Messaggioda Dapiz » giovedì 07 febbraio 2008, 17:34

Ho seguito con curiosità lo strano progetto denominato "Cloverfield". Il nuovo parto creativo di J. J. Abrams, creatore della serie tv più sconclusionata della Storia dopo Il Prigioniero si presentò sin dal principio circondato dalla fitta cortina di fumo che ne ha mascherato le fattezze fino alla fatidica data d'uscita, che poi per un bel po' è stata la sola cosa che si conosceva del film.

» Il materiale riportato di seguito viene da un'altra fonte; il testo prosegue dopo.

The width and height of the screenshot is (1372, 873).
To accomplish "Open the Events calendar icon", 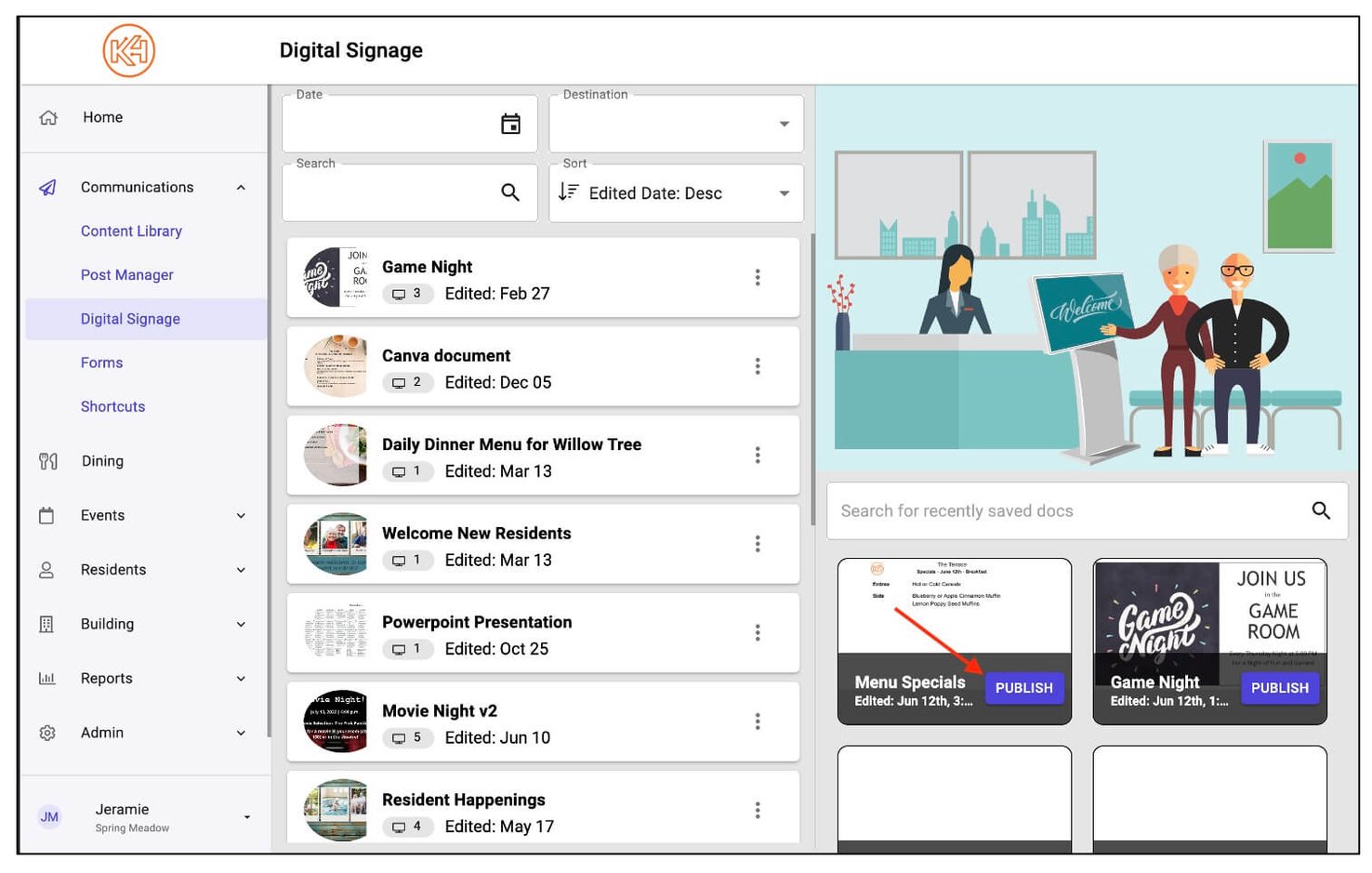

Il mio parere è che al caro Jay Jay siano conferiti meriti che sarebbero da distribuire a coloro che in parecchi considerano solo suoi tecnici, tra cui il regista Reeves, che con un budget striminzitissimo (30 milioni di sacchi contro, per dire, i 100 di Dragonball) ha realizzato un film che contiene certe scene che sono sicuramente tra le migliori mai filmate nel genere.
E' sempre parer mio che lo sforzo creativo del nostro Jacob si sia concentrato soprattutto sulla promozione del film, messa in moto per mezzo di una campagna di marketing virale via web che per sei mesi ha favorito il proliferare delle più strambe teorie... che si sono poi puntualmente rivelate campate per l'aere, poichè, naturalmente, il suddetto marketing virale col film sostanzialmente non c'entrava 'na mazza.
Perciunque, se togliamo i sei mesi di speculazioni, d'indiscrezioni, di siti d'indagine, di segreti e misteri, di Tagruato e Slusho! e di Jamie e Teddy e prendiamo Cloverfield per il film che è, che ne rimane? La premessa (nonchè promessa) era piuttosto semplice: un monster-movie realistico. Missione impossibile? Non direi... Missione compiuta? Non direi.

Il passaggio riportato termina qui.